Co-authored by Chad Mizelle.
There is a disturbing trend we have noticed happening in metro Detroit and probably nationwide in the past few years. We get a call from an upset person who says that a collection agency representing a payday loan company just called them and are threatening them with imminent arrest unless settlement monies are paid to them right away. The caller is very convincing and even has their social security number, address, date of birth, employment history and other pertinent personal information. Sometimes, these calls come to our existing bankruptcy clients and the caller typically tells them that a court officer will be “on the way to your house” unless an immediate settlement can be reached. They demand to be wired payment or be provided debit or credit card payment to stop the arrest. Understandably, our clients are disturbed by such callers and call our office wondering why they received such a call after they have filed a bankruptcy, which operates as a stay preventing creditor and collection agency calls. The reason is that these calls are not from real collection agencies, but rather are criminal enterprises attempting to trick vulnerable people into sending them money.

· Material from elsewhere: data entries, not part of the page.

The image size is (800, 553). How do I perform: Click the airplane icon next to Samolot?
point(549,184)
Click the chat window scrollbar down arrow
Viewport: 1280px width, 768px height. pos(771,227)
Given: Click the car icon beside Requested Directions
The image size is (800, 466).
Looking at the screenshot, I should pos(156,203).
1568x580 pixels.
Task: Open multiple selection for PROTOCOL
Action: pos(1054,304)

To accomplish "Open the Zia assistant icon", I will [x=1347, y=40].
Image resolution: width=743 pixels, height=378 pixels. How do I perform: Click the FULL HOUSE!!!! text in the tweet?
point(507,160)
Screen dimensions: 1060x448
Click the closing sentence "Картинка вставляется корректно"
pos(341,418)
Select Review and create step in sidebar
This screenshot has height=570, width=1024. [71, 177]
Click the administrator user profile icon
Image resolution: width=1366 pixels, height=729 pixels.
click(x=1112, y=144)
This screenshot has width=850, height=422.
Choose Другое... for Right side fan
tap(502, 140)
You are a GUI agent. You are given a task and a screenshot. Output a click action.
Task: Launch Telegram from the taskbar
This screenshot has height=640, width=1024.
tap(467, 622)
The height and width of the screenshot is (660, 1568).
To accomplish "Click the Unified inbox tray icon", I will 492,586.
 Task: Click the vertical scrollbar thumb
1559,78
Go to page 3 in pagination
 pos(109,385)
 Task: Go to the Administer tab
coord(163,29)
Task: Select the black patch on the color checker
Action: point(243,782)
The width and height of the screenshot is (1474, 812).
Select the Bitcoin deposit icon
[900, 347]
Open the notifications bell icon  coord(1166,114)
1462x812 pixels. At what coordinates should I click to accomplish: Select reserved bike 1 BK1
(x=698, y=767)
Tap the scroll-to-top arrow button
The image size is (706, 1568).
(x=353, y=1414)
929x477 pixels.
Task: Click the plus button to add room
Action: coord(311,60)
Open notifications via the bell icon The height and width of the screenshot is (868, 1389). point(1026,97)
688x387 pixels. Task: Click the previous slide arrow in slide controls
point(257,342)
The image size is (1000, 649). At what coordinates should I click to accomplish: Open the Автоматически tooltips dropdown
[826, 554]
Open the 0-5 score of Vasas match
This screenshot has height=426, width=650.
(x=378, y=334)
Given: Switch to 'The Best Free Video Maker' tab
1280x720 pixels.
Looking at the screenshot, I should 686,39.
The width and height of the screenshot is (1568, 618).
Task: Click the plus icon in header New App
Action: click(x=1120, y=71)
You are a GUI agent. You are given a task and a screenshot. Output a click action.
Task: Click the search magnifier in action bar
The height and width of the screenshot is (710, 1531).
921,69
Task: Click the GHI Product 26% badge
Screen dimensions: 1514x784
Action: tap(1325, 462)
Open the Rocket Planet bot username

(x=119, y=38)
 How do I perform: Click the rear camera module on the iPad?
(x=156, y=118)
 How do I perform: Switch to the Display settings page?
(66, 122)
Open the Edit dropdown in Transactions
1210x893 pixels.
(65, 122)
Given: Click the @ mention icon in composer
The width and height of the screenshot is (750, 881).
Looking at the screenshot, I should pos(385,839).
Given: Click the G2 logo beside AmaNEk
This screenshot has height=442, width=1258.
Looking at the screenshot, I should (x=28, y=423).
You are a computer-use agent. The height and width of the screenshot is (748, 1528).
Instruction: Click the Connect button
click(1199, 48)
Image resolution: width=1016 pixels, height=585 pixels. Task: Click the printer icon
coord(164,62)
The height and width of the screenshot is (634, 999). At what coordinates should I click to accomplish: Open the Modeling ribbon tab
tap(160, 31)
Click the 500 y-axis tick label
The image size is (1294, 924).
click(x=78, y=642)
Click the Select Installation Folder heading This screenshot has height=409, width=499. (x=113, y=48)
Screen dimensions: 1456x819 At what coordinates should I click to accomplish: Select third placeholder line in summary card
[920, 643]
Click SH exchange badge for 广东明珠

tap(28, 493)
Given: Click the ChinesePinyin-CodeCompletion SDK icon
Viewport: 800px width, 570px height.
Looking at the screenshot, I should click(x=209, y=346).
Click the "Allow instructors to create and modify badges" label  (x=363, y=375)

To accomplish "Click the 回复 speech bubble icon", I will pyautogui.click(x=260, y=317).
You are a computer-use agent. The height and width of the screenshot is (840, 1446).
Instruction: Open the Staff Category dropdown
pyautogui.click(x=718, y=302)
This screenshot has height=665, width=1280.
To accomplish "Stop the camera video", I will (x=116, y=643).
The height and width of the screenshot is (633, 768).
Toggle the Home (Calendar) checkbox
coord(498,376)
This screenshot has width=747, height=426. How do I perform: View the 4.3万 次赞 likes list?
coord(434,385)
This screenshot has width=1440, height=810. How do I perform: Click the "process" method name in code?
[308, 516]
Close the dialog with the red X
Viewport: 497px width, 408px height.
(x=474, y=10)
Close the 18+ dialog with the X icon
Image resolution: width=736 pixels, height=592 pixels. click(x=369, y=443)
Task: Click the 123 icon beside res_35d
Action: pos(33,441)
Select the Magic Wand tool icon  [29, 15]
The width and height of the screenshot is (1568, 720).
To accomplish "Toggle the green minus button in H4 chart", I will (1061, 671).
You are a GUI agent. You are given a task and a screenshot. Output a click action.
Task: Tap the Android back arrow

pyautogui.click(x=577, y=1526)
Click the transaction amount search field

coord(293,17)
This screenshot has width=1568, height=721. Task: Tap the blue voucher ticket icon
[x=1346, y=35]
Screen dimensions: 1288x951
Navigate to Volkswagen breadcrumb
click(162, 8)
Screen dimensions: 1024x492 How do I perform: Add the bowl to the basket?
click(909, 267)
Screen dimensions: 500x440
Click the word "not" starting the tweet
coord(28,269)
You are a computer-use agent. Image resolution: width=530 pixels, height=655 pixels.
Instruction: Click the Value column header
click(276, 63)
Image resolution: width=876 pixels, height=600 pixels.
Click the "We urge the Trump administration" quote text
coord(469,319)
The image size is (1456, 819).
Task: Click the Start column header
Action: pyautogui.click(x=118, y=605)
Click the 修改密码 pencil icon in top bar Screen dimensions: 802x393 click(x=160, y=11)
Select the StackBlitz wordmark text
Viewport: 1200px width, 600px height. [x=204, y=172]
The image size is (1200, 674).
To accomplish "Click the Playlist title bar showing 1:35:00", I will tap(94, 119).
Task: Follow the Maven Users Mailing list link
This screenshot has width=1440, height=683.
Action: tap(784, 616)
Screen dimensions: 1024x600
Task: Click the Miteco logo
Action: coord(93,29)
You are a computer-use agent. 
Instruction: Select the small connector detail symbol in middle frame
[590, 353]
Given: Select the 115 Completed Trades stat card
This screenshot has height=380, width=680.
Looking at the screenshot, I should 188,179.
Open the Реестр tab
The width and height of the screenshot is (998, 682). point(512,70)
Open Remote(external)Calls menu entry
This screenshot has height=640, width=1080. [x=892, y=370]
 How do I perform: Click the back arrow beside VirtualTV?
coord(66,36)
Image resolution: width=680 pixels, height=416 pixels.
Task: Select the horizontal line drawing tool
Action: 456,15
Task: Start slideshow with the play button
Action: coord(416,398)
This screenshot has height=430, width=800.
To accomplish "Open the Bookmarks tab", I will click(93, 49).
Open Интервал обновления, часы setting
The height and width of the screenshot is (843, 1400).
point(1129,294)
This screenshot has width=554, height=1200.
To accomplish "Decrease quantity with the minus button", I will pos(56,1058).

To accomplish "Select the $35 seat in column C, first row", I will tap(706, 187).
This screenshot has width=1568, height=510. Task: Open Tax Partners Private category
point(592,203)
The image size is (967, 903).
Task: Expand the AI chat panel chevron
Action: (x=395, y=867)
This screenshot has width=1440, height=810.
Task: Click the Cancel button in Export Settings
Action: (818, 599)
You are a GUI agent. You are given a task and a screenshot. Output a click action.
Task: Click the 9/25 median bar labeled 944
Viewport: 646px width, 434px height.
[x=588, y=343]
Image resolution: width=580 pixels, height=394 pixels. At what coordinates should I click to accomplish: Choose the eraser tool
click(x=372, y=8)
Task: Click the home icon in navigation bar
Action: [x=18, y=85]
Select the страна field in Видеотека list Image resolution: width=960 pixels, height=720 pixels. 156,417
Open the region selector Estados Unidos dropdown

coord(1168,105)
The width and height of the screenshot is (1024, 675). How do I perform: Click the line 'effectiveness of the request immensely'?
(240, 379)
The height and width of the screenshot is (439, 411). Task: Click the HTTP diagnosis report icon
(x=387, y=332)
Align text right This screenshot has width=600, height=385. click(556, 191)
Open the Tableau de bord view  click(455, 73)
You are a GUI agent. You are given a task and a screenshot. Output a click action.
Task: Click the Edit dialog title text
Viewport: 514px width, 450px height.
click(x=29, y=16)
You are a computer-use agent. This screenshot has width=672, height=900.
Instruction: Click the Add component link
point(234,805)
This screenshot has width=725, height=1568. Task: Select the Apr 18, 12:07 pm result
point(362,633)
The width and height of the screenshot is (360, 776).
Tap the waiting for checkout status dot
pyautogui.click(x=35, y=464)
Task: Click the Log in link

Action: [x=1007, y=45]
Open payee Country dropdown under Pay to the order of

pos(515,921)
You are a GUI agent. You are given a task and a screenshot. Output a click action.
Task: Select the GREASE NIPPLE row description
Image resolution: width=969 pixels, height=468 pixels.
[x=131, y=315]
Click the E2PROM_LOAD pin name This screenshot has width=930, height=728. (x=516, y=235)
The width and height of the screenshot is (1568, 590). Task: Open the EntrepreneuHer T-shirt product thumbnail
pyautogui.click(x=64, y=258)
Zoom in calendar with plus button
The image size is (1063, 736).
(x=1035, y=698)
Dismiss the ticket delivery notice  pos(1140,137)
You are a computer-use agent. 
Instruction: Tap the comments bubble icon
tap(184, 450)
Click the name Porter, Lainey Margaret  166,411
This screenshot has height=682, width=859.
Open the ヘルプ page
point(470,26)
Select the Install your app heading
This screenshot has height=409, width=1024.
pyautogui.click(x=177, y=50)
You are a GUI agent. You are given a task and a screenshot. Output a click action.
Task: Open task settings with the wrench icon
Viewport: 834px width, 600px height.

Dealing with legitimate debt collectors is stressful in its own right. Dealing with scammers attempting to disguise themselves as debt collectors can be even more stressful. There are ways to tell them apart, however.
Debt collectors and the Fair Debt Collection Practices Act (FDCPA)
Debt collectors are bound by the Fair Debt Collection Practices Act (FDCPA). The FDCPA provides important protections to debtors, but debt collection companies can still make life stressful. Debt collectors can contact individuals at their home and their office. They can also contact relatives, neighbors, and colleagues to ask if they know the location of the debtor that they are trying to reach.
Scammers disguised as debt collectors can create even more stress. This is because they are not bound by the FDCPA and will oftentimes use tactics that an actual debt collector could be fined for using. For instance – and as any bankruptcy attorney can tell you – scammers often contact debtors pretending to be court officials, attorneys, law enforcement agents, and other similar individuals in an attempt to intimidate debtors. Particularly aggressive scammers will threaten jail time or even physical violence. Of course, such threats are strictly prohibited under the FDCPA but, as mentioned above, scammers aren’t suspect to the FDCPA. And, even if scammers were subject to the rules and penalties of the FDCPA, it’s usually difficult to figure out their identity and location, so relief is hard to come by. Additionally, it’s always important to remember that failure to pay a consumer debt is not a crime and will not result in an arrest or jail time.
Submitting a request for a debt collector to stop contacting
Under the FDCPA, debtors can request that a legitimate debt collector stop contacting them altogether. To make such a request, the debtor needs to send the debt collector a letter via certified mail, return-receipt requested, stating that they do not wish to be contacted by the debt collector again. After the debt collector receives the letter, they can only contact again to confirm that they are ceasing communication, or to inform the individual that they intend to take legal action in an effort to collect the debt. On the other hand, since scammers aren’t actually debt collectors, they will continue to contact an individual if it seems like they believe the debt to be legitimate.
The amount of personal information that scammers often have can work to convince an individual that the “debt” the scammer is referencing must be legitimate. Even when individuals aren’t convinced by a scammer, they are still troubled by the fact that the person on the other end of the line has their personal information.
How a scammer collects personal information
The ways in which scammers obtain personal information isn’t always as mysterious as it seems. For instance, many scammers will create a website that appears to offer payday loans or other similar services along with a ‘simple’ online application. Then, if the scammer has done a good enough job, these websites appear convincing and entice individuals to actually apply for a loan. And, just like you would for a legitimate loan, a scammer’s application will ask you to provide a lot of personal information. Typically, once a scammer has received an individual’s personal information, they will either deny the application or simply not respond at all. Then, after some time has passed – and often armed with a wealth of personal information – the scammers will contact the applicants claiming that they owe a debt and must make a payment immediately.
Spotting a debt collection scam
In short, the easiest way to spot a scammer is to know what conduct is allowed of actual debt collectors under the FDCPA. A lot of the permissible conduct is listed above, but the following is a non-exhaustive list of impermissible and punishable conduct:
- Threaten jail time or arrest for failure to pay a debt;
- Threaten physical violence for failure to pay a debt;
- Threaten to garnish wages or bank accounts with having already obtained a judgment;
- State that they are from the government or work for a credit reporting company;
- Disclose any or all of your social security number in an effort to convince you that they are a legitimate debt collector;
- Call before 8:00 AM or after 9:00 PM;
- Refuse to give the name of the company they work for or an address where they receive written communication; and
- Failure to send a written communication within five days of their first call (but remember that unless informed otherwise, the address that a debt collector has will be the last known address that the creditor had).
Of course, legitimate debt collectors can and do engage in impermissible conduct from time to time, but the FDCPA provides a strong incentive against such conduct. Nevertheless, in the event that it is impossible to tell if it is a scammer or a legitimate debt collector, ask them to send you written communication stating who they are and who they are collecting for. If you fail to receive such written communication, you can safely assume that it was a scammer.